愛知万博会場跡地の「海上の森」に隣接する民有林が無許可で伐採され、太陽光発電施設が建設された問題について、質問します。

繰り返し報道されていますように、愛知万博会場跡地の「海上の森」に隣接する民有林が無許可で伐採され、太陽光発電施設が建設され、大量のソーラーパネルが設置されました。

13日の朝日新聞では、「太陽光施設、遺跡も破壊」という見出しの記事が掲載され、「一帯は文化財保護法上の『埋蔵文化財包蔵地』だが、開発に必要な教育委員会の届け出もされていなかった」との報道もされています。

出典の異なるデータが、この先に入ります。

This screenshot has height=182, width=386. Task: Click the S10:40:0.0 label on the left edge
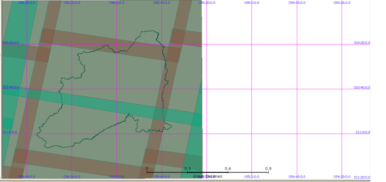pyautogui.click(x=11, y=88)
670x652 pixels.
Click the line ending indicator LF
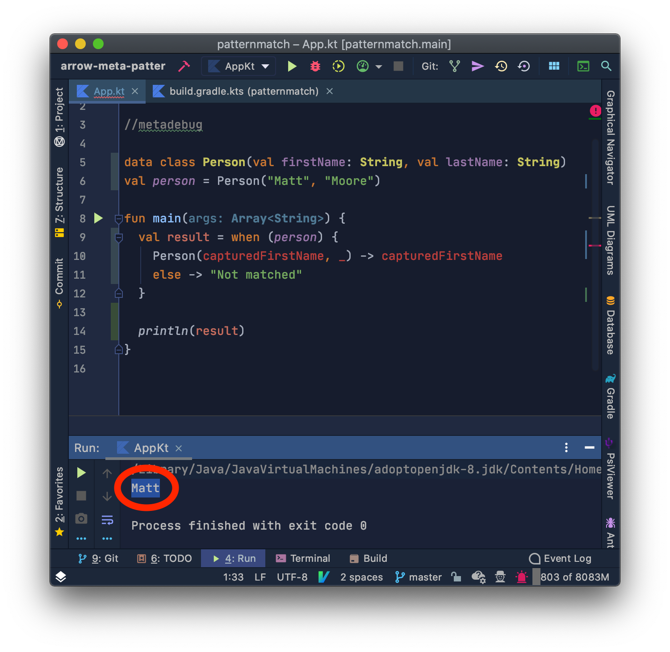(260, 577)
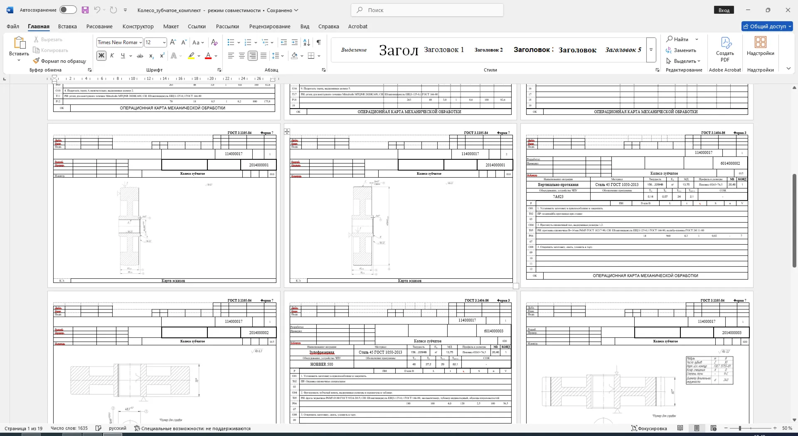The width and height of the screenshot is (798, 436).
Task: Toggle Italic formatting button
Action: click(112, 56)
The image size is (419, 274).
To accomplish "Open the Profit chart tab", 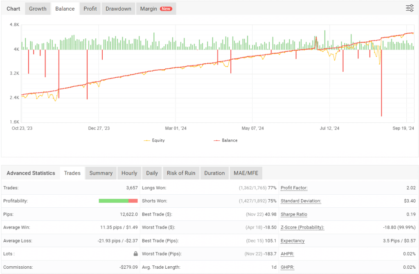I will point(90,8).
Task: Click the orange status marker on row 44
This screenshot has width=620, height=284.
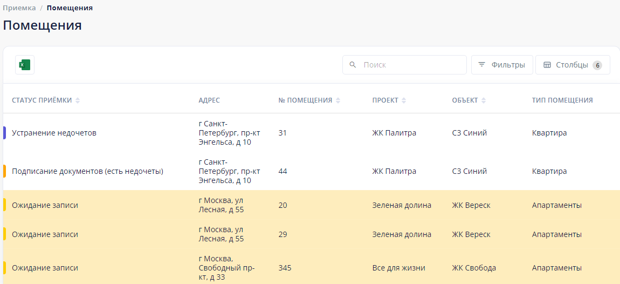Action: pos(4,171)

万博の跡地である「海上の森」に隣接する民有林が無許可伐採され、なぜソーラーパネルが大量に設置されるようなことが起こってしまったのでしょうか。海上の森は愛知万博の跡地です。万博は環境万博といって開催されました。その環境万博開催跡地の隣にある民有林が伐採されたことは、環境を破壊するものです。環境を守り抜くというスローガンは環境万博が終わってしまえばそれで終わりなのでしょうか。

ソーラーパネル自体は、再生エネルギーである太陽光発電に必要なものですが、その設置のために自然を破壊することは許されません。しかも、環境万博を行った愛知県が自然環境を守ることに全力を挙げることは当然です。また、その愛知万博の跡地が環境万博のシンボルとなった当時の経緯から見ても、環境万博跡地全体の自然環境の保全は極めて重要な県政のテーマであると考えます。

この点について県としての基本認識を伺います。

 

【自然環境課主幹】

海上の森は、人工林や二次林を主体とする里山の豊かな自然環境を有し、本県では、あいち海上の森条例により将来にわたって保全・活用することとしている。

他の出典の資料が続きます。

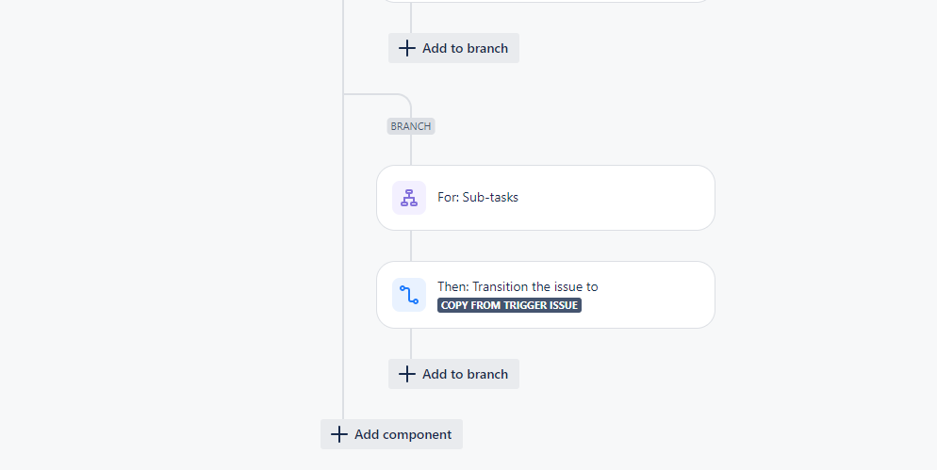Click the plus icon beside Add component
The image size is (937, 470).
coord(338,434)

その中でも特に優れた自然を有する地域を、自然環境の保全及び緑化の推進に関する条例に基づき、海上の森自然環境保全地域として指定し、保全を図っている。

 

【下奥奈歩 委員】

太陽光パネルが無断設置されたのは、環境万博が行われた海上の森に隣接する民有林です。無断伐採による太陽光パネル設置は自然環境を破壊するものです。 

しかし、愛知県の環境影響評価の対象は75ヘクタールとなっています。今回のような小さい規模のものは、環境影響評価の対象にはなっていません。さらに、ソーラーパネル設置に関して、規制も環境影響評価の対象にもなっていません。これでは、いくらでもどこにでもソーラーパネルが設置できるやりたい放題ということになってします。

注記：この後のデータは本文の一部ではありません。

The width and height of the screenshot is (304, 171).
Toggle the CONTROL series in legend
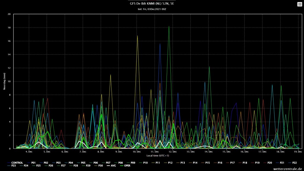[x=15, y=163]
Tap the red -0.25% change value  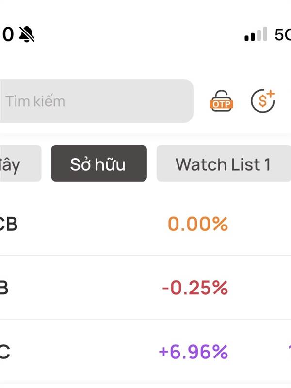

規制やアセスが行われていない中で、どんどんと県内にも太陽光パネルができています。太陽光発電整備のための農地兼用が進み、県内では2012年44件、2013年206件、2015年(2016年の1月まで)433件で、4年間合計すると1285件で農地転用が行われているという異常な事態になっています。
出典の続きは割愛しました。